Often, there is no other way for me to express what I'm feeling than to put it into a song. Granted, most of these songs never make it past the walls of my room, but they serve their purpose.
A couple of years ago one of my good friends and I were in a little acoustic, indie-rock outfit. We just played a few small shows around our local community. One day, we were trying to write some new songs to play at an upcoming show. Morgan, my bandmate, asked me if there was anything I wanted to write about. It was silly, but I had been having these reoccurring dreams that I couldn't figure out.
In the dream, I was walking down a quiet, dark road at night. I was carrying luggage and my guitar case in my hand. Lining the road were these nice, older houses that had all of their lights off, except for porch lights. I kept walking up the road, minding my own business, intently making my way towards an empty train stop platform. Every few minutes, I would check my watch and look over my back, as if I was anticipating no longer being the only person around anymore. I climbed the stairs of the train platform and set my stuff down, still looking around somewhat anxiously. Suddenly, I look up and see the train blowing into the stop. Despite it's loud approach, the entire place still felt empty and silent. I look around one more time, let out an exasperated sigh, grab my stuff and board the train headed out of this quiet hell.
When I finished telling the story to Morgan, I remember her kindly smiling and saying "You're not alone. You've got us, silly." Her and her husband, Si, are two of the raddest, kindest people in existence. I'm beyond lucky to know them.
We sat and talked about the dream for a while. I like to akin the whole thing to the fact that, as long as I can remember, I have been searching for the right person to meet me at the train stop. But it also shows that I'm not afraid to get on that train alone. I suppose in life, we have no choice in the matter. My senior English teacher called me a 'hopeless romantic'. How poetic. If she only knew how right she was.

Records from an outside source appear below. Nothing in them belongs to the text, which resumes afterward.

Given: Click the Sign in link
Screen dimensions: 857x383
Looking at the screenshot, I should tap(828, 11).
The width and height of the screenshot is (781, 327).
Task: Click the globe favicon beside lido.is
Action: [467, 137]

What I realized through this is we aren't meant to be alone in this life, but you have to be willing to go into the fray on your own. It's a mind over matter type of thing. Your heart is going to cry out for fear of loneliness, but your mind has to treat it as a wound that can be overcome. Some people are going to be blessed enough to walk to that train station hand-in-hand with the one they are meant to take the journey with, others won't.
We titled the song, that came from that discussion, Carbonesque - meaning having the same characteristics of life. I like to think it is because the dream, that still comes around from time to time, is a personal challenge. If you had to go through this world alone, would you quit walking or would you gather your things, breathe, and step forward into the unknown?